Toujours selon le journal égyptien Al-Masri Al-Youm, la famille Abbas a accumulé sa richesse depuis de nombreuses années. Il révèle que Mohammad Rashid, ancien Trésorier et conseiller économique de Yasser Arafat, affirme que Mahmoud Abbas a détourné la somme fabuleuse de 100 millions de dollars.
Yousef révèle aussi que Tarek Abbas soutient la contrebande de collection d’antiquités dans les Territoires et l’exportation de nombreuses pièces archéologiques à l’étranger.
Selon Dahlan, la richesse de Mahmoud Abbas est considérable car il avait obtenu après la mort d’Arafat plus de 1,4 milliard transféré par le Premier ministre, Salam Fayyad. Où est-elle passée cette fabuleuse somme puisque la transparence dans la gouvernance n’existe pas au sein de l’Autorité palestinienne ?
Dans une interview publiée sur le site jordanien Amon, le 8 juin 2016, Dahlan avait aussi affirmé qu’au départ, il avait lui même embauché les deux fils d’Abbas avec un salaire mensuel de 5 000 dollars, mais aujourd’hui, toujours selon Dahlan, leur richesse est estimée à plus de 300 millions de dollars.

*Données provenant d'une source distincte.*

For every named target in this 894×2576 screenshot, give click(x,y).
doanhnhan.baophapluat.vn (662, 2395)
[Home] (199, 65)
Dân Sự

Toutes ces révélations expliquent pourquoi Mahmoud Abbas, malgré son âge avancé, s’accroche à son poste et cherche un successeur approprié qui permettra de sauvegarder l’empire économique de ses deux fils après sa retraite.
La corruption au sein de la famille Abbas est un sujet brûlant qui préoccupe la population dans les Territoires. Dans un premier temps, Abbas avait voulu nommer comme successeur, son fidèle conseiller Saeb Erekat, secrétaire général du Comité exécutif de l’OLP. Cependant, Erekat manque de charisme, de crédibilité et surtout de popularité dans les Territoires. Il aurait sans doute servit les intérêts de la famille Abbas. La nomination d’Erekat aurait aussi rencontré une forte opposition de la part des membres du Comité central du Fatah dirigé par Jibril Rajoub, considéré également comme successeur. En fin de compte, Erekat se trouvait dans l’obligation de renoncer à la présidence.
Depuis lors, un autre candidat a été suggéré, en la personne du général Majid Freij, chef des services du Renseignement palestinien, considéré comme un proche collaborateur d’Abbas. Jusqu’à ce jour, Abbas ne l’a pas encore proposé officiellement ni ne l’a nommé comme vice-président.
Apparemment, Mahmoud Abbas se trouve dans une situation très délicate. Il craint toujours d’affronter la jeune garde du Fatah, les nouveaux loups de la politique palestinienne, et particulièrement Mohammed Dahlan.